There was no dispute between the parties as to what a 'tax' was for the purposes of section 114 of the Constitution – which is commonly accepted to be 'a compulsory exaction of money by a public authority for public purposes, enforceable by law'. What was in dispute however was whether payment of the notional GST amount was in fact a compulsory exaction enforceable by law.
Council argued that it was effectively forced to pay the notional GST or suffer 'detrimental consequences', as refusal to pay the notional GST amount would result in amounts equal to the notional GST amount being withheld from grant funding payable to the Council by the Commonwealth. In the Council's view, this was in substance a 'compulsory exaction enforceable by law' which was prohibited under section 114 of the Constitution in these circumstances.
Conversely, the Commonwealth contended that the notional GST was not a 'tax' for the purposes of section 114 of the Constitution, as payment of notional GST amounts were entirely voluntary and not enforceable by law.
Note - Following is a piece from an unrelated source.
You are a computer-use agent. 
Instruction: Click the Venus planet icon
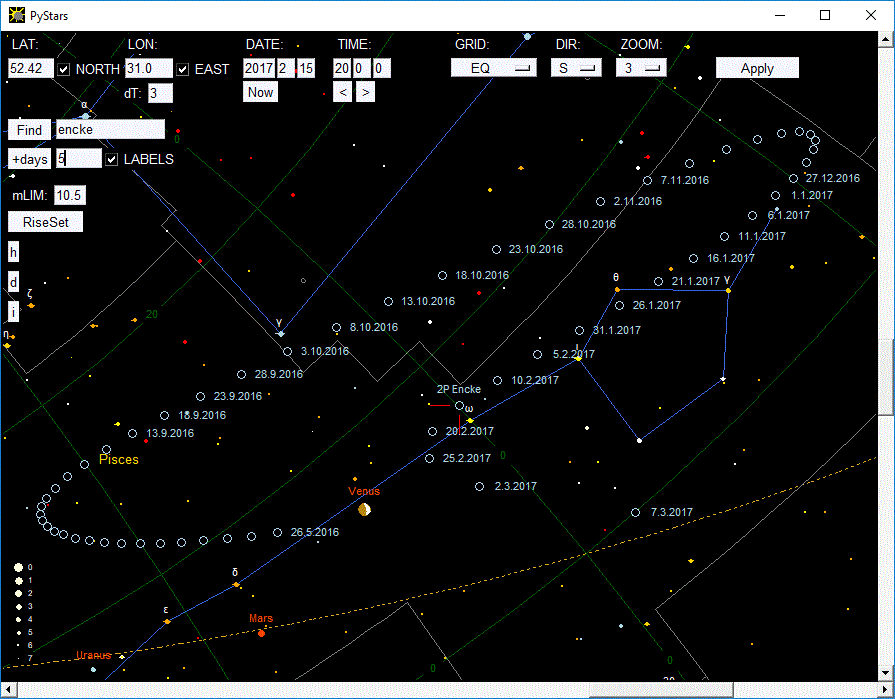(x=364, y=510)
Why the High Court rejected the Council's argument
The High Court unanimously rejected the Council's argument and held in favour of the Commonwealth.
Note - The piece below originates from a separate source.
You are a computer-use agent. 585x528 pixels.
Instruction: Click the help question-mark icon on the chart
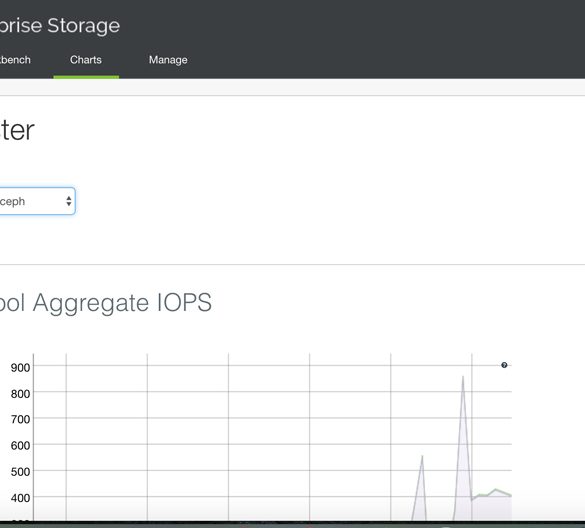click(x=504, y=365)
In coming to its decision, the Court reasoned that the inclusion of notional GST by the Council in its Business Activity Statement was a 'voluntary act' made in accordance with the Intergovernmental Agreements between the Commonwealth and the States, noting that there was no Federal (or State) law that 'legally or practically compelled the Council to include that notional GST in its BAS'.
Contracts entered into by government agencies must be carefully drafted
While the decision is a victory for the Commonwealth and the States, it does highlight the importance of careful drafting in any contracts entered into by Commonwealth and State government agencies.
Government agencies may not be able to rely upon the ‘standard’ GST clause in a contract which relies on the definition of GST taken from the GST Act, and which does not expressly extend its scope to cover ‘notional GST’. The 'standard' GST clause is open to challenge by contractual counter parties.
This may result in circumstances where government agencies are unable to enforce their purported contractual right to recover amounts on account of GST from counterparties they have made taxable supplies to. That is, the High Court has expressly recognised that there is a difference between 'normal' GST payable by private entities and 'notional' GST payable by government entities. So, for example, a customer of a State agency might argue that it is not contractually obliged to pay any GST to the agency where the GST clause in the relevant contract is a 'standard' GST clause that doesn't expressly refer to 'notional' GST. In many (if not most) situations, there may be limited utility in making this argument as the customer (if registered) would normally be entitled to an input tax credit for that GST. However, it does highlight the need for agencies to urgently review their GST drafting to ensure that their contracts adequately protect their GST position.
MinterEllison has extensive experience advising government clients in relation to both real and notional GST obligations and in creating tailored legal drafting to protect those clients. Please contact us if you have any questions or would like to discuss how the implications of this case might impact your organisation.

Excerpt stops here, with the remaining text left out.